Physician Self-Experimentation with Kamarkas (Butea monosperma Gum) for Recurrent Back Pain and Muscle Spasm: A Four-Week Observational Study
- Qaisar J Qayyum MD
- Sep 24
- 7 min read
Updated: Sep 25
Dr. Qaisar J. Qayyum
Chief Editor, Noor Journal of Complementary and Contemporary Medicine, Clinical Assistant Professor, Oklahoma, USA. Email: chiefeditor@njccm.org

N-of-1 Case Report
Abstract
Back pain is a leading global cause of disability. Postpartum women are especially vulnerable, with up to 75% reporting new or worsened pain immediately after delivery, and many continuing to suffer years later. Traditional South Asian medicine prescribes Kamarkas (Butea monosperma gum) as a musculoskeletal tonic during the postpartum period. We present an N-of-1 self-observational case conducted by a physician with a long-standing history of recurrent back pain and thoracic spasm.
Over four weeks, Kamarkas was self-administered in doses of 0.5–2 g daily, first as a tea (soaked and boiled gum) and later as a puffed–capsule preparation. The tea was effective but poorly tolerated due to bitterness, while the puffed–capsule method was well tolerated. Clinical outcomes included gradual reduction of mid-thoracic spasm (approximately T8–T10) and improvement in chronic back pain, along with resolution of a recurrent upper mid-back pain episode. A recent acute lower-back pain attack, unresponsive to prior herbal remedies, also resolved rapidly during treatment.

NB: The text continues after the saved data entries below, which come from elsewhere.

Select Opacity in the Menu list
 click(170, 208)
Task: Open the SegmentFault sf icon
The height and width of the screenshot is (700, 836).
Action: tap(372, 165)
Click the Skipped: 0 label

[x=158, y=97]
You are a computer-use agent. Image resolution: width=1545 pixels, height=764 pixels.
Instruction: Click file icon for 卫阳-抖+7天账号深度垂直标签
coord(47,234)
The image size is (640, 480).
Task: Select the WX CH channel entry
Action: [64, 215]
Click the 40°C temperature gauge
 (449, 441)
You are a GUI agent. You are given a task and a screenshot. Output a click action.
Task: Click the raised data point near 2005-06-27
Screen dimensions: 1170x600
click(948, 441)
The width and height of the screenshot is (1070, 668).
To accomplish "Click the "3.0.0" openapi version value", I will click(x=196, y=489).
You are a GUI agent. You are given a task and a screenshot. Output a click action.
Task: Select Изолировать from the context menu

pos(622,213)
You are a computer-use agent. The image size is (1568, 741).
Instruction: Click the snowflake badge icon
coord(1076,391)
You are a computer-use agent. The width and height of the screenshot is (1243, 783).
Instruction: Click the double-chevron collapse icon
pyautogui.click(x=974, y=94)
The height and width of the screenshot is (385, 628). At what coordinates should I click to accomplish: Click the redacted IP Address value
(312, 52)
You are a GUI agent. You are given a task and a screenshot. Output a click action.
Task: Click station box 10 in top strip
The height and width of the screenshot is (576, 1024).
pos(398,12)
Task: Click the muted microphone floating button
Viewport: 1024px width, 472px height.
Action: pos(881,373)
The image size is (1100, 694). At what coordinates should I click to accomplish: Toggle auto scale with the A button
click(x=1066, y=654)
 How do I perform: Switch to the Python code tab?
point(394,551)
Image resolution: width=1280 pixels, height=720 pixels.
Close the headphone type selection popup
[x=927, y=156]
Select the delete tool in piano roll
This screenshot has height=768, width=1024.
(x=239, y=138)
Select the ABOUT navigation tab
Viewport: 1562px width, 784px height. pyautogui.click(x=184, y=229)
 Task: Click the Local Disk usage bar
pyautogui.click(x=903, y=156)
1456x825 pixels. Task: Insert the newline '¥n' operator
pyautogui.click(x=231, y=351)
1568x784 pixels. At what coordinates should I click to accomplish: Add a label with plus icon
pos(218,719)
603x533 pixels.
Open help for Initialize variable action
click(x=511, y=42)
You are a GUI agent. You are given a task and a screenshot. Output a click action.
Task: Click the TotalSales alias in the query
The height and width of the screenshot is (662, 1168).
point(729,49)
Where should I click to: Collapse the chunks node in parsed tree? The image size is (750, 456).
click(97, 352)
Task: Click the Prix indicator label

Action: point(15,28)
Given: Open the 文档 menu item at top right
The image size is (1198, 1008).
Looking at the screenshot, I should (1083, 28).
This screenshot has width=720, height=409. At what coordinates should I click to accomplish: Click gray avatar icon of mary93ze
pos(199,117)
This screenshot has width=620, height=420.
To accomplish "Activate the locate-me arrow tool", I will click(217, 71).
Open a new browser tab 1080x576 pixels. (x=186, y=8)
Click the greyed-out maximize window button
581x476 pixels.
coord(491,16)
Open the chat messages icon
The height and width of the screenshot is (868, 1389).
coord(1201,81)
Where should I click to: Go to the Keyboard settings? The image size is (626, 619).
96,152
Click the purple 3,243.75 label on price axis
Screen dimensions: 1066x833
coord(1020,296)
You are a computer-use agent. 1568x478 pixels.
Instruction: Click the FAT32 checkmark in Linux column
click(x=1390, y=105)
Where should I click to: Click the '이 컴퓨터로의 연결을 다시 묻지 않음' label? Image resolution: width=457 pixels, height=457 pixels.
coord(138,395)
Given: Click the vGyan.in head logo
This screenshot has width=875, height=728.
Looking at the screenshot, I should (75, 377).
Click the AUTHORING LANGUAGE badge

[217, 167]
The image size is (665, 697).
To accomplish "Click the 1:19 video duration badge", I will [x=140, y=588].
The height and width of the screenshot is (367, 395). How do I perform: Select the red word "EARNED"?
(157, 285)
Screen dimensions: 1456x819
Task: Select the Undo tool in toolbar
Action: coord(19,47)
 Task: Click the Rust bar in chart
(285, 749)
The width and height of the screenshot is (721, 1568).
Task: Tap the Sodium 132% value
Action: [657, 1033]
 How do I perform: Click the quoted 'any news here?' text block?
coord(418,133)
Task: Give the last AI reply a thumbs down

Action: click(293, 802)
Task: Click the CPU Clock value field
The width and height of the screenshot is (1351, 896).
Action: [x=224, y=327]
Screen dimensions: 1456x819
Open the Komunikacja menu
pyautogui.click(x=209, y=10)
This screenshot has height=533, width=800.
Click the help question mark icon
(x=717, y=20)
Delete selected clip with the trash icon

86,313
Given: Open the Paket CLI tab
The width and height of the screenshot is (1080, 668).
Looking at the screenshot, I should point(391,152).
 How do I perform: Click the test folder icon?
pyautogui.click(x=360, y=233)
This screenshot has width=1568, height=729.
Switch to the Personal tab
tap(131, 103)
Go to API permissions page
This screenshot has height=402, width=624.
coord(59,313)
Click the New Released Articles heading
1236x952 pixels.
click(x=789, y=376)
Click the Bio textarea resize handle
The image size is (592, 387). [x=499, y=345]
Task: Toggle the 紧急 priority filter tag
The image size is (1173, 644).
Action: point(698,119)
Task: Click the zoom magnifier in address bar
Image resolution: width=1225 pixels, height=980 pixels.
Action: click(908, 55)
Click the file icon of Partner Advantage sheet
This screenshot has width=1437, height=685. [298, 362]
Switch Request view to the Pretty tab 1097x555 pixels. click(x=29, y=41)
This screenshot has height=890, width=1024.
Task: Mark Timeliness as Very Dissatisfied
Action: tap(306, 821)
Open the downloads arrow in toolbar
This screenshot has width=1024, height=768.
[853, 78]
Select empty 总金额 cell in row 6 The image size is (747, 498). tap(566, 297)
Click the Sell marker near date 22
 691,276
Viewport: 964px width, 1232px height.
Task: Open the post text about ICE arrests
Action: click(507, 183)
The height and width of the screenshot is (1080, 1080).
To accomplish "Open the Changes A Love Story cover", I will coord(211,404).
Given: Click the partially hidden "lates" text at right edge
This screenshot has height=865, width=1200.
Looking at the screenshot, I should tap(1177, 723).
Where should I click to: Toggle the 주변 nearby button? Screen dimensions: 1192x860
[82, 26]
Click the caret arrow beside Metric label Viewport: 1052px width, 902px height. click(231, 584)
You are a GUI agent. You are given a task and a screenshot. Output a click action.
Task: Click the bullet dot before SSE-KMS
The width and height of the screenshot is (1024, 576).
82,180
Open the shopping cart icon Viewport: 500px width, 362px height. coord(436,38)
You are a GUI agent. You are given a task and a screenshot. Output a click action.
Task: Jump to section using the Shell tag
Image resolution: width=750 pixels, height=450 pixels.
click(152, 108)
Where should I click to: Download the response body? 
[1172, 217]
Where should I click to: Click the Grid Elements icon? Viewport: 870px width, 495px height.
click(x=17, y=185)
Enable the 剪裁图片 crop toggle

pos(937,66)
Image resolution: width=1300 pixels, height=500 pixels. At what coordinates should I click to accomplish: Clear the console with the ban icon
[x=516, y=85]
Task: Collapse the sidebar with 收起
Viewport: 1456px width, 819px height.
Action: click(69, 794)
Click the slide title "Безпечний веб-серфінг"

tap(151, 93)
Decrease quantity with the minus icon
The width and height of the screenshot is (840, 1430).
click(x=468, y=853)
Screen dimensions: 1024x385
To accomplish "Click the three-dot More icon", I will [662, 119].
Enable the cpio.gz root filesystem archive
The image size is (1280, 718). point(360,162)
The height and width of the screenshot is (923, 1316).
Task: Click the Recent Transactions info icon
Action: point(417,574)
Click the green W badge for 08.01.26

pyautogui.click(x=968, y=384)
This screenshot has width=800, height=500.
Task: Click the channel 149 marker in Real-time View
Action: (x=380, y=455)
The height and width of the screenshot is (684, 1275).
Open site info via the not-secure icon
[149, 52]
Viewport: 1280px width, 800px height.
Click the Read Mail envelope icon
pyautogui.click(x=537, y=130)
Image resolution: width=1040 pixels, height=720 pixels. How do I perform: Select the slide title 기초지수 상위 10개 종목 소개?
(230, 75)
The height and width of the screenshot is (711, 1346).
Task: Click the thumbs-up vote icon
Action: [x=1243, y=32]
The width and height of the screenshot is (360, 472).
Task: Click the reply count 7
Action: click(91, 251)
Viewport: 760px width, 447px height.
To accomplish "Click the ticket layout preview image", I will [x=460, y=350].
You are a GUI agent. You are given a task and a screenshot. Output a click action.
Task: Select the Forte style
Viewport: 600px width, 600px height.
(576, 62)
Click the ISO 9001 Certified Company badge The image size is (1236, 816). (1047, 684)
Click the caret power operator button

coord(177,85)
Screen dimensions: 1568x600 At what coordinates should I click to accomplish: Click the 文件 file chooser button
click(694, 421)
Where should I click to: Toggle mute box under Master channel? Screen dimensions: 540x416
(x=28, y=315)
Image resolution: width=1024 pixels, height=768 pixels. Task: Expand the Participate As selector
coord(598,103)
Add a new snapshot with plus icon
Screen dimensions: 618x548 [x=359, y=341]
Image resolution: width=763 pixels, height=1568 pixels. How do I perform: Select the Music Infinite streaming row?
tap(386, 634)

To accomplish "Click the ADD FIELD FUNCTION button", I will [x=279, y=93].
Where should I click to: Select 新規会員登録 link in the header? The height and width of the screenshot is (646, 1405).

These observations support the hypothesis that Kamarkas relaxes musculature, allowing the body to repair itself. Experimental literature confirms anti-inflammatory and analgesic effects of Butea monosperma, but no prior clinical report has proposed or documented a direct spasm-relieving effect of the gum. This case reinforces the traditional role of Kamarkas in musculoskeletal health and highlights the need for systematic trials.
Introduction
Back pain is one of the most common health problems globally and remains the leading cause of years lived with disability (YLDs) worldwide, affecting more than 619 million people as of 2020 [1,2].
In women, the burden of back pain increases during and after pregnancy. A systematic review estimates a 40.5% global prevalence of pregnancy-related back pain [3]. Postpartum, up to 75% of women report new or worsened back pain immediately after delivery, and many continue to suffer well beyond the puerperium [4]. Longitudinal data confirm that postpartum low back pain can persist well beyond the puerperium, with a significant proportion of women reporting symptoms two years after delivery [5].
Traditional South Asian medicine addresses this vulnerability through dietary and herbal formulations. Kamarkas (Butea monosperma gum) is a central component of sweet Panjiri/Laddu preparations given for 30–40 days postpartum (the chilla) to strengthen back and pelvic tissues [6–8]. While ethnomedical texts and pharmacognosy sources describe Kamarkas as a “back tonic,” modern clinical reports are rare.
This case report presents a physician self-experiment with Kamarkas, motivated by a history of chronic recurrent back pain and thoracic spasm unresponsive to standard herbal remedies.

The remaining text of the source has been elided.